Comment expliquez-vous le silence sur cette période des deux côtés de la Méditerranée?
La période a été celle du prélude à ce qu’a été la guerre d’Algérie. Pour certains historiens, elle en a été le vrai démarrage. Elle participe aussi bien de cette occultation de la lutte de libération nationale algérienne qui a été qualifiée pendant longtemps d’évènements d’Algérie. On comprend que du côté français elle mettait les dirigeants en porte-à faux des promesses de réformes. Il y a également le fait que les Gaullistes n’ont pas participé à cet évènement. L’histoire de la Libération qui s’écrira sera gaulliste. Les Algériens avaient participé à ces combats de la libération.Ils ont été mal payés en retour. Le rideau retombait sur une répression aveugle qui avait reporté les échéances. Pour les Algériens, le silence participait également d’un sentiment de trahison, où le camp occidental était récusé pour son absence de parole par rapport aux principes énoncés dans la Charte de l’Atlantique. Très vite les Algériens vont se retourner vers d’autres partenaires, celui des damnés de la terre et leurs alliés du moment, le camp socialiste. C’est à l’occasion du soixantenaire du débarquement en Provence que le président Bouteflika assistera à la commémoration. Il marqua par sa présence le fait que les Algériens ont participé à la lutte pour la liberté.
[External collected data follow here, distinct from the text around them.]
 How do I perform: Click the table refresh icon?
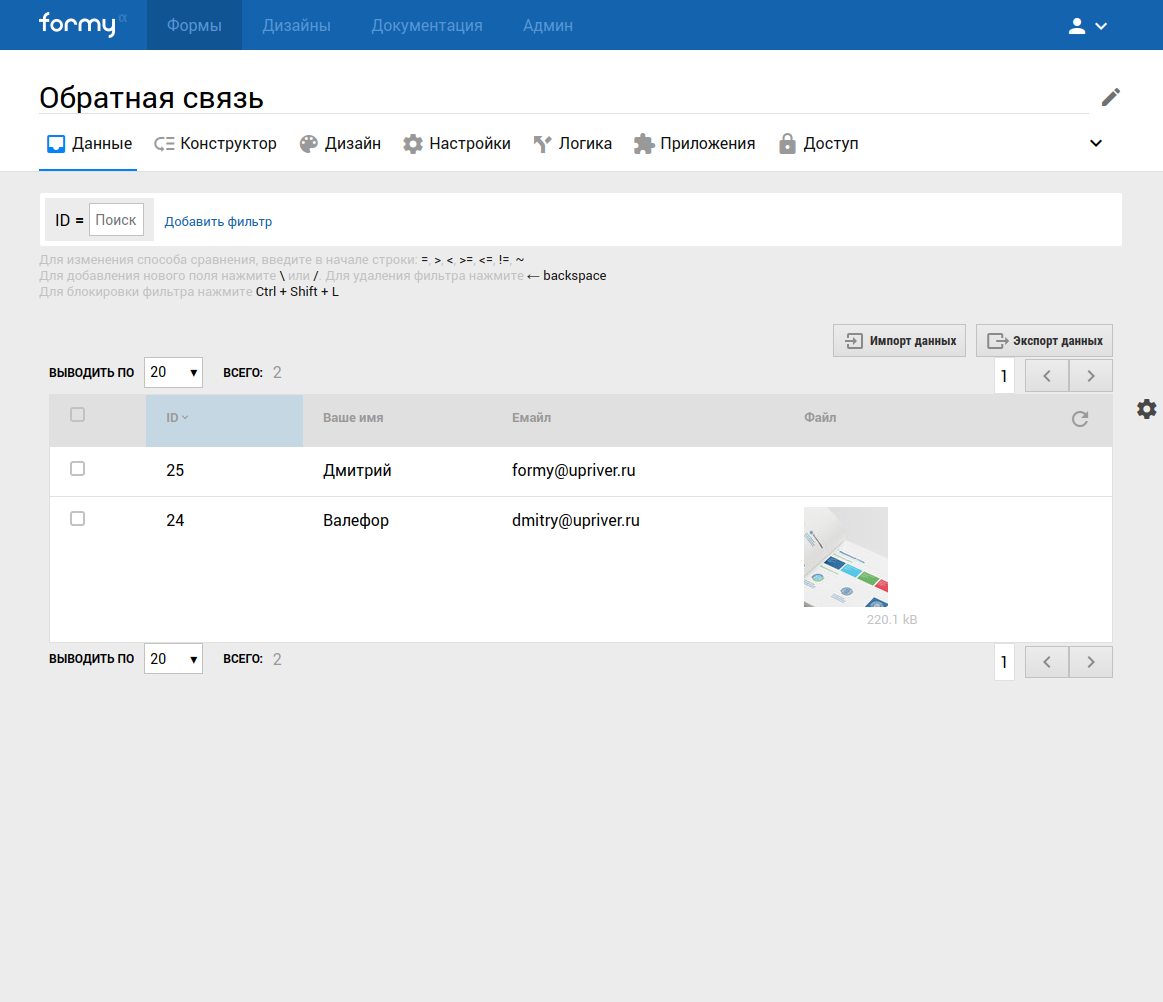(1079, 419)
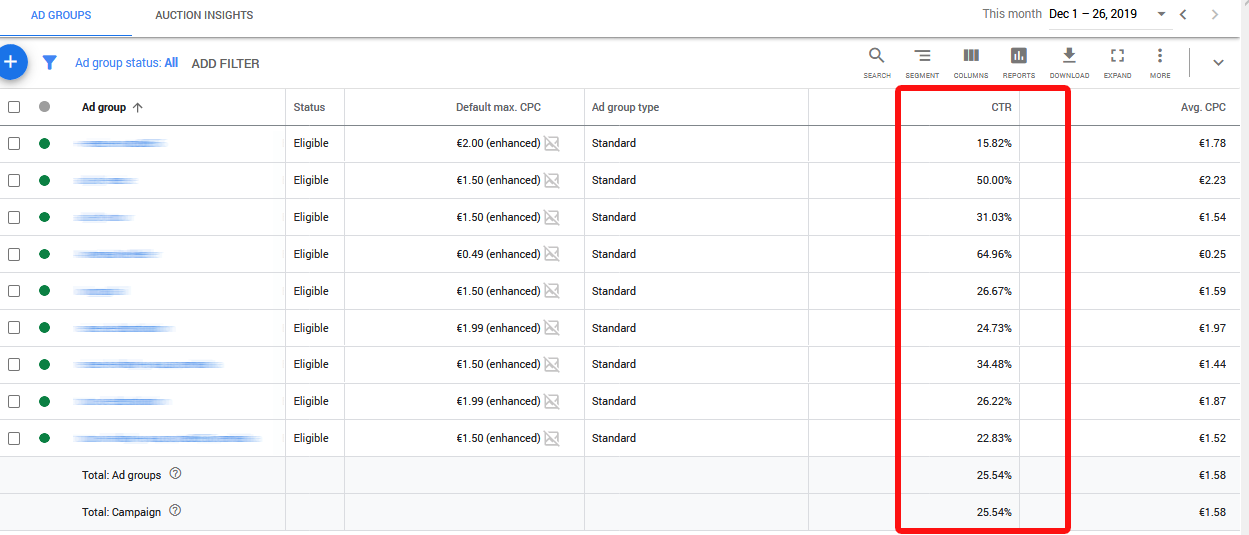
Task: Open the date range dropdown arrow
Action: pos(1161,15)
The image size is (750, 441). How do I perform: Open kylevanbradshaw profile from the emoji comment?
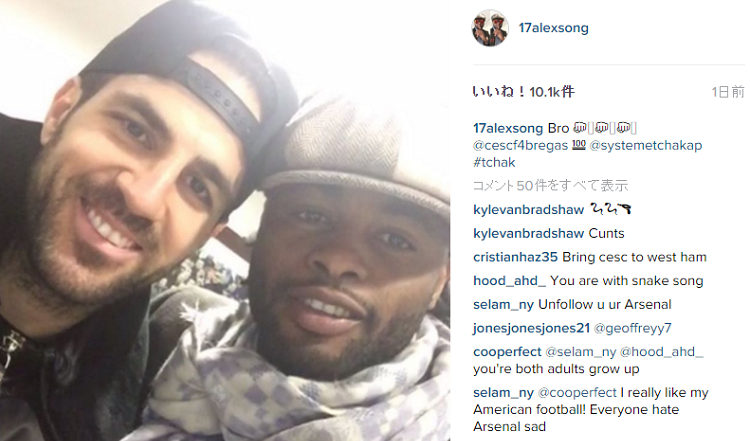[529, 209]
Une cérémonie commémorative associant les autorités algériennes et américano-anglaises – au cimetière anglo-américain à Dely-Ibrahim – fut également organisée pour le soixante-dixième anniversaire du débarquement.
Entretien réalisé par Nasser Mabrouk
*De nombreuses contributions dans l’ouvrage reviennent sur ce moment de 1943-44.